While RUNPTY might be closely related to the "niceness" — see
https://en.wikipedia.org/wiki/Nice_(Unix) —, I struggle to understand the real world impact of different time slice values.
https://en.wikipedia.org/wiki/Preemption_(computing)#Time_slice says:
The period of time for which a process is allowed to run in a preemptive multitasking system is generally called the time slice or quantum. The scheduler is run once every time slice to choose the next process to run. The length of each time slice can be critical to balancing system performance vs process responsiveness — if the time slice is too short then the scheduler will consume too much processing time, but if the time slice is too long, processes will take longer to respond to input.
Is this definition true for IBM i also?
Time slices on Linux are much much smaller than the default 2 or 5 seconds. See
https://stackoverflow.com/questions/16401294/how-to-know-linux-scheduler-time-slice
In general, it's said, larger time slices for batch jobs allow more work to be done in a given time frame. But won't that affect interactive jobs waiting to be scheduled to run? I never had the impression I needed to wait 5 seconds until a background compiler run allowed me to page down a subfile in an interactive 5250 screen. Not even remotely, not even on my slow 150.

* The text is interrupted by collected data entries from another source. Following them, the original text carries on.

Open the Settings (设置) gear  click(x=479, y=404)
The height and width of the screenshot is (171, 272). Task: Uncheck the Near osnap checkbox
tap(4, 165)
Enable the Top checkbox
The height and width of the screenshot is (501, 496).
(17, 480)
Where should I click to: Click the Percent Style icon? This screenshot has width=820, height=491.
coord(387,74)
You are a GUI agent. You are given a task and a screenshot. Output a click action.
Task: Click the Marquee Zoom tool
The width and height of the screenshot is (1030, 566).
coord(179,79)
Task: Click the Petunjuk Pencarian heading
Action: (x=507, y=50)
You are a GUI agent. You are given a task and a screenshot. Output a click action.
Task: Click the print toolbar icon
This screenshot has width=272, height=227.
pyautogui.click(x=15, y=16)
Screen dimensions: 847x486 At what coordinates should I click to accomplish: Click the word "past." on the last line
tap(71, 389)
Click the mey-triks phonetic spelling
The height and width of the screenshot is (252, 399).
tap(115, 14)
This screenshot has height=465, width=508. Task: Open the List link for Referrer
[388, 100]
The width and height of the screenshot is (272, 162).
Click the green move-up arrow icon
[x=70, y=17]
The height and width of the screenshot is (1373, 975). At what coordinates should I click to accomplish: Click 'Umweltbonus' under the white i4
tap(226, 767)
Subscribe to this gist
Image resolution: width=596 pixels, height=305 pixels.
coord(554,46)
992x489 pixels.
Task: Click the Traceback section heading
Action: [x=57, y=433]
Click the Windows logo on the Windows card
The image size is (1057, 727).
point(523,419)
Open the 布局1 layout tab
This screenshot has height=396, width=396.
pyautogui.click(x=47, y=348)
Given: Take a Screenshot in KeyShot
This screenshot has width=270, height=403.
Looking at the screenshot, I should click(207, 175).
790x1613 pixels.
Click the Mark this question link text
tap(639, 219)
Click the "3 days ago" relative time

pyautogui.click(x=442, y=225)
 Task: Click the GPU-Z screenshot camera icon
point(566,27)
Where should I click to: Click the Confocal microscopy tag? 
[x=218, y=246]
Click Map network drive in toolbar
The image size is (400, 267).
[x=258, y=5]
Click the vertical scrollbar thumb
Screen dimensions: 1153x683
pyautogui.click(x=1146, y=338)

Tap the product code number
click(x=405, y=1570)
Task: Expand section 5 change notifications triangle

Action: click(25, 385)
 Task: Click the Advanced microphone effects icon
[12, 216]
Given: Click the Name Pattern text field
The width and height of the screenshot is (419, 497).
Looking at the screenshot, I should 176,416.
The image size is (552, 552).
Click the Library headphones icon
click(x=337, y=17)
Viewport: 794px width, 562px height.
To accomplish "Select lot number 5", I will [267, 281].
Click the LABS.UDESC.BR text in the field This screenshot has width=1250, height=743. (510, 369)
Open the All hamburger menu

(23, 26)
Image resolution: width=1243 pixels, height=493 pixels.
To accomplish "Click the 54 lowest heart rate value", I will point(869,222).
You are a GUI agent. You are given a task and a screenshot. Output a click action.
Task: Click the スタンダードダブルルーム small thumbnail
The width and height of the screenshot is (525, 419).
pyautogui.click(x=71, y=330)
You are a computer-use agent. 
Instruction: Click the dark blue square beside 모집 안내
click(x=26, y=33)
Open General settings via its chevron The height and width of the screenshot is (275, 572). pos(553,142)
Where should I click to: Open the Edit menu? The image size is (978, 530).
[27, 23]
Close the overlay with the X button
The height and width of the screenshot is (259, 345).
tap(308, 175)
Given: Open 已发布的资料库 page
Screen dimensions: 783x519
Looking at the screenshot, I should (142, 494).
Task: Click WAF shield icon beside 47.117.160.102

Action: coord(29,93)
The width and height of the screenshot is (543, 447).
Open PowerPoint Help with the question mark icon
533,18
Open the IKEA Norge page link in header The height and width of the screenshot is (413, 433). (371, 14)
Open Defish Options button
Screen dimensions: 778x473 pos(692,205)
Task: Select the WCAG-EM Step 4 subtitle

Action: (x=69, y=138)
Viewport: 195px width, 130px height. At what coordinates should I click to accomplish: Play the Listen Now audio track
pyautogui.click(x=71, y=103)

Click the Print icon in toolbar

I'd be grateful for some enlightenment.
(Background of my question: Imagine a compiler runs in batch, and consumes CPU, and there is a concurrent need to measure the time between two events coming in from the network in another, unrelated process, and somehow save the result. For that I want that time measuring program to be as small as possible, as efficient as possible, and running with the highest possible priority for user applications, which means RUNPTY=0. This should make sure that timing is measured with sufficient accuracy, and the system itself isn't just serving the counting program, because it's small, efficient and thus quickly done with its job after each packet. But what about a meaningful TIMESLICE value for that program?)